Ela apontou para vários nós arredondados dentro do holograma, junto das veias douradas que se espalhavam pelo corpo como um segundo sistema nervoso.

— O produtor, o regulador e o executor. Os três trabalham em perfeita harmonia para formar um desperto. Sem necessidade de cálculos conscientes, a pessoa consegue usar Gênese para ativar habilidades, reforçar o corpo e muito mais.

Kyle assentiu devagar, absorvendo as palavras dela. Era a primeira vez que via o funcionamento interno da Gênese ser explicado com tanta profundidade.

Aleda acrescentou:

— Isso só acontece quando alguém desperta o núcleo ainda jovem e recebe tempo para se adaptar. Mas você… é diferente.

Kyle não ficou surpreso. Graças a One-eyed, ele havia sido despertado à força, sem passar pelo processo comum. A menos que usasse suas habilidades ativamente, não era diferente de um humano comum.

Aleda murmurou baixinho e voltou a inspecioná-lo da cabeça aos pés.

Kyle se sentiu um pouco desconfortável sob aquele olhar intenso, mas permaneceu calado e deixou que ela o observasse.

— Certo, tenho uma teoria para testar. Vai me ajudar?

Kyle assentiu.

— Sim, claro.

Aleda ergueu a mão direita. O bloco de notas desapareceu, substituído por um arco simples de madeira e uma flecha.

Ela os entregou a Kyle.

— Vou ficar ali. Atire uma flecha em mim com toda a sua força. Mire em qualquer lugar abaixo do pescoço.

Kyle ficou paralisado por um instante.

— Mas você vai se machucar.

Ele tinha confiança suficiente na própria mira para saber que, se quisesse acertar, o disparo acertaria.

Especialmente com aquela arma.

Aleda abriu um sorriso discreto.

— Não se preocupe, querido. Nenhum de nós está fisicamente presente aqui. Apenas nossas consciências existem neste espaço, então você não precisa se preocupar em me matar.

Kyle piscou, surpreso. Então não estava fisicamente ali? Aquilo era… estranho. Interessante, mas estranho.

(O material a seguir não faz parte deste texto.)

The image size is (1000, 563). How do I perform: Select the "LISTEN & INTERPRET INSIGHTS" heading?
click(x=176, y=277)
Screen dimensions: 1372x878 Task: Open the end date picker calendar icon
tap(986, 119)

Aleda se afastou até ficar a cerca de dez metros dele.

— Certo, pode ir. Atire.

Kyle respirou fundo e encaixou a flecha.

Sistema… isso é seguro?

[Sim, hospedeiro. Aleda é extremamente confiável quando o assunto é orientação. Siga as instruções dela.]

Kyle soltou o ar devagar e puxou a corda. O arco de madeira se curvou sob a tensão, a flecha esticada até o limite. Um leve tremor percorreu sua estrutura.

Ele fechou o olho esquerdo.

Um suspiro escapou.

Ele soltou.

SWISH.

SNAP.

Os olhos de Kyle se arregalaram.

Seu corpo se moveu sem aviso e, no instante seguinte—

Choc.

Algo perfurou a região logo abaixo de seu ombro direito.

Ele olhou para baixo.

Era a mesma flecha que acabara de disparar.

Aleda agora estava parada no lugar onde ele estivera um momento antes.

Ela me passou para trás… Kyle gemeu, segurando a flecha cravada em sua carne.

Aleda caminhou até ele.

— Quer ajuda para tirar?

Kyle apertou a mandíbula.

— Que tipo de piada doentia é essa— agh!

Ele arrancou a flecha, e uma sensação aguda de queimação rasgou o ferimento.

Aleda inclinou a cabeça.

— Você esperava que fosse tranquilo e indolor?

Kyle estalou a língua.

— Não, mas você poderia pelo menos ter me avisado antes de mudar as coisas desse jeito.

Ela deu de ombros.

— Se eu tivesse contado, isso não teria acontecido.

Kyle franziu a testa, seguindo o olhar dela.

No momento em que seus olhos pousaram em seu ombro, eles se arregalaram.

A ferida já estava cicatrizando. Rapidamente.

Aleda sorriu.

— Exatamente como eu pensei… você despertou um corpo muito interessante, Kyle.